Finding the breed to fit your need

Dogs make life more fun.

They can put a smile on your face when you get home with their enthusiastic greeting. They can make you laugh as they run around playing. And they can amusingly annoy you as they constantly attempt to get your attention by following you around the house.

Dogs should add a ton of enjoyment to our lives, and most of the time, they do. But if you get a dog that does not fit your lifestyle and personality, joys of ownership can feel like a chore.

To avoid living with a dog that is likely to be less than perfect, it is wise to understand different breeds and choose one that fits your personality. It is important to try to make a good match.

Sometimes, we have no control over our pets as they adopt us when they show up at our homes and are kind enough to allow us to stay there with them. Most of these pets work out great because they are so grateful to have a home, and regardless of breed, these dogs will adapt to us.

However, if you choose to adopt a dog from a shelter (great idea) or as you search for a breeder to purchase a dog, it is wise to understand what different breeds have to offer.

There are more than 150 dog breeds registered with the AKC, and there are hundreds more that exist worldwide. Dogs were bred over the years, sometimes centuries, to suit a general purpose. Whether it is hunting, retrieving, companionship or protection, dogs were selectively bred for a specific task and temperament.

These inherited traits are now instinctual for each breed, which makes choosing the right one for your desired function essential to making a long-lasting relationship enjoyable.

The AKC divides dogs into seven groups; Sporting, Working, Hound, Terrier, Toy, Herding and Non-Sporting, which are relatively self-explanatory. Knowing what group a breed falls into should help give you an idea what personality a breed will have.

For example, if you are looking for a companion to watch TV with all day, getting a herding breed, which was bred for working long days, might not be the best choice. Similarly, it is probably not a good idea to get a toy breed to take on hunting trips in cold weather (although my Shih Tzu might argue that point). Doing a little research and understanding a breed's natural tendency is necessary to help decide which specific breed is right for your lifestyle.

The difficulty nowadays is the large number of designer-breed dogs available. It's also hard to determine which parent's personality a dog will display. Additionally, the pounds are full of mixed breeds that are produced from dogs that are not spayed or castrated. In spite of the fun of guessing the types of breed they came from, figuring out the personality types is difficult, but essential.

This is where a trained professional is extremely helpful in deciding if a specific dog is the right one. Your veterinarian's office and staff might be able to assist you. Also available at most pounds is a foster coordinator whose job is to help to ensure that the dog's personality will be a good fit for your home.

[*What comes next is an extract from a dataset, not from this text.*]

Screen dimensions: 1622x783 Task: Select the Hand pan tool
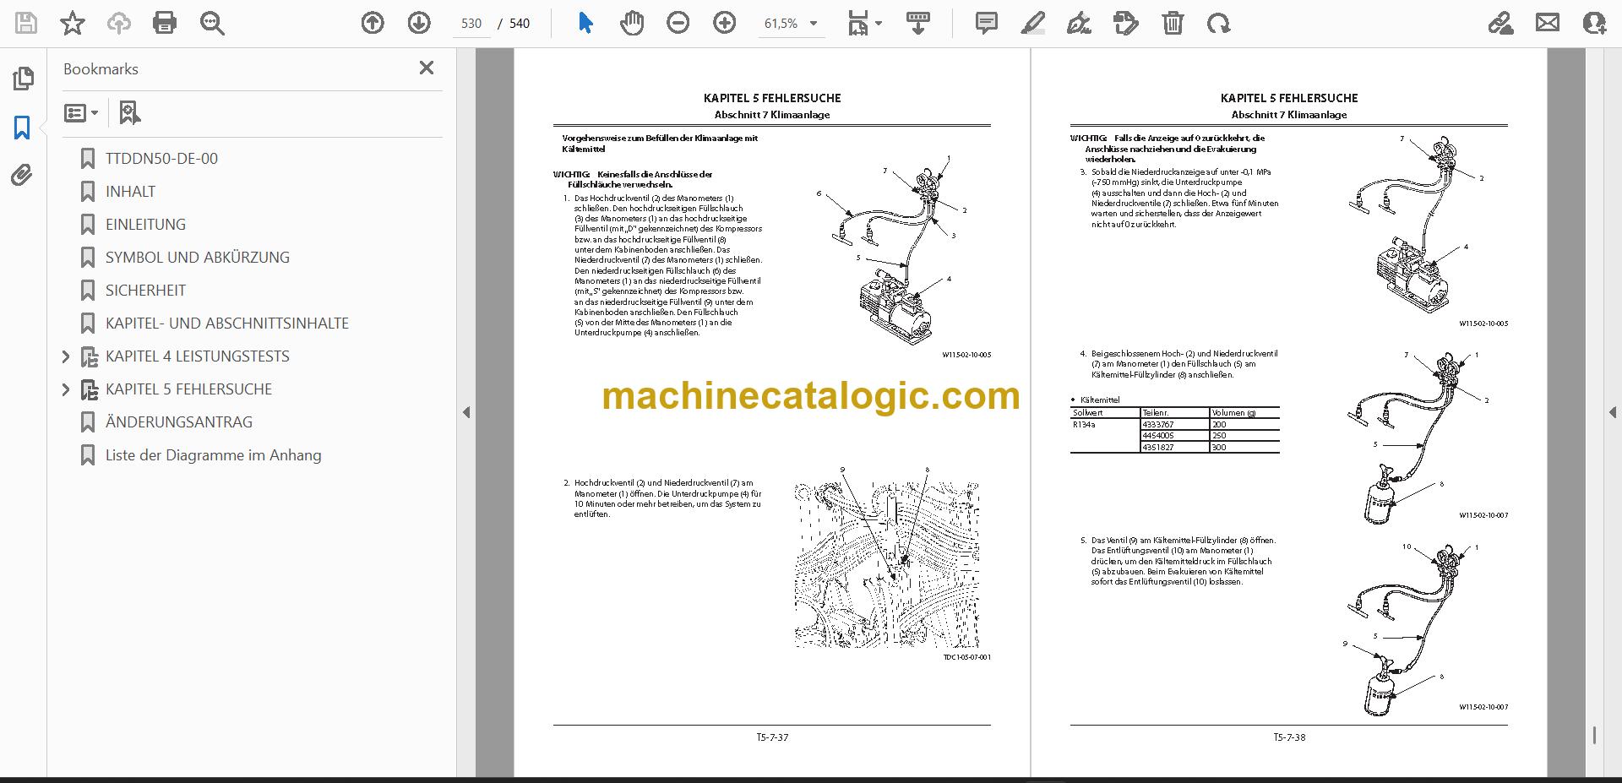coord(632,23)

One of many reasons our pounds are full is that owners will relinquish their pets because they can not "handle the dog." Often this is because owners saw a puppy that is too cute and took it home without realizing what they would look like or act like as an adult dog. That's a shame because not only does one dog lose a home and get put in the pound, but another potential "perfect" dog also loses out on a good home from owners not understanding personalities of different dogs.

If you are looking to add a four-legged family member, do some research and get some advice from a professional. Knowing a dog's breed will help you better understand its natural instincts, which will help you successfully manage their behavior. This is vital to ensure that you keep you and your dog happy.